As you master the indexing thing you will progress to thinking about real estate or a business. These require a little more work but the return is higher which means you need to save quite a lot less to achieve the same goal.
Let’s say you need around $4k a month for your minimum overhead, to keep the lights on so-to-speak.
- You could invest around $1.2 million in index funds.
- You could buy a $1 million home and rent it out.
- You could operate a business that needs little oversight.
- You could do peer-to-peer money lending with $800k invested.
- You could invest around $600k on real estate crowdfunding sites.
If You Don’t Want To Save Up For Retirement
Imagine that you don’t care to invest a bunch of money for retirement, having to manage it, invest it, file the proper taxes on it etc. You always have the option to generate your bare-bones expenses with some work.
This is a perfectly viable option especially if you can:
- Do your job part-time.
- If your work doesn’t wear you out too much.
- If your expect to be healthy well into and past a traditional retirement age.
The issue is that you wouldn’t have a whole lot of wiggle room.

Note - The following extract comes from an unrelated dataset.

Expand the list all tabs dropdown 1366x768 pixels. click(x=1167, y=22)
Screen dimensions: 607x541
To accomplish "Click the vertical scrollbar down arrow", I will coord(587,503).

If something goes wrong you would be stuck having to support your income with work or live on the disability insurance payments.
What About The Elective Expenses
I think it’s more important to focus on creating an income stream for your base-expenses and worry about the elective expenses later.
Once retired, you can always fill your free time with part-time work or some side-income that could make you enough to have some fun-money.
Without the pressure of having to cover your entire retirement overhead with investments and savings you can enjoy more free time now.